● What to work on
Check each line of the records for "agent"; collect those that have it.

● Recorded information
____

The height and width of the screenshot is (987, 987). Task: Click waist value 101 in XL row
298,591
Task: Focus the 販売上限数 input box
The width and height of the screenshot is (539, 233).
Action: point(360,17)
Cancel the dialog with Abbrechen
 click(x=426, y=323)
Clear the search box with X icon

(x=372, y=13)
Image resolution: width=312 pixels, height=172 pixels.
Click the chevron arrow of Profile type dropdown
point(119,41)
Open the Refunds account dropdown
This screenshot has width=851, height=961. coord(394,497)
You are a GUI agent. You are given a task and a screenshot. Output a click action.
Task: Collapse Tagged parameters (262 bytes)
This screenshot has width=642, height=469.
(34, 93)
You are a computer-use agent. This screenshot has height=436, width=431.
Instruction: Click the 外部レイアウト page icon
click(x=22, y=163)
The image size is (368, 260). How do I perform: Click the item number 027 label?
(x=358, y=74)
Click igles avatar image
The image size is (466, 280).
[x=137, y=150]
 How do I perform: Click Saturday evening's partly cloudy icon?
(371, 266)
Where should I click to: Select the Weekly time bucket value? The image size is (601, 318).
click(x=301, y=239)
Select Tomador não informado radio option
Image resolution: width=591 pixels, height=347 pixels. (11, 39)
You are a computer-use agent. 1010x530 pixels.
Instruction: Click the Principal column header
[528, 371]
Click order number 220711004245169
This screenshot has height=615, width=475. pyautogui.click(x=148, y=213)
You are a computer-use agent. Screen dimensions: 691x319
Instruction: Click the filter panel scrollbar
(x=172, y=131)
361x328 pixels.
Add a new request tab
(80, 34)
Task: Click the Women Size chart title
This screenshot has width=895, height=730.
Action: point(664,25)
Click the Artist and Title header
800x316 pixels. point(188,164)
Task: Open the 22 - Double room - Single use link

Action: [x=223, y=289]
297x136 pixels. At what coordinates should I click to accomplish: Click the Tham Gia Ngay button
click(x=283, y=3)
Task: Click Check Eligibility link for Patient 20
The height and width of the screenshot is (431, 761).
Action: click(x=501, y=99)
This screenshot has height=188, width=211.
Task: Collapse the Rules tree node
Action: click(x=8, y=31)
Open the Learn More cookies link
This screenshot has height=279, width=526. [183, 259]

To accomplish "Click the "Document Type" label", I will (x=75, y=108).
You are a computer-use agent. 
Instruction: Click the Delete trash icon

____

● Answer section
You are a GUI agent. You are given a task and a screenshot. Output a click action.
You are a computer-use agent. This screenshot has height=436, width=431.
You are a computer-use agent. 1010x530 pixels.
You are a computer-use agent. Screen dimensions: 691x319
You are a computer-use agent. 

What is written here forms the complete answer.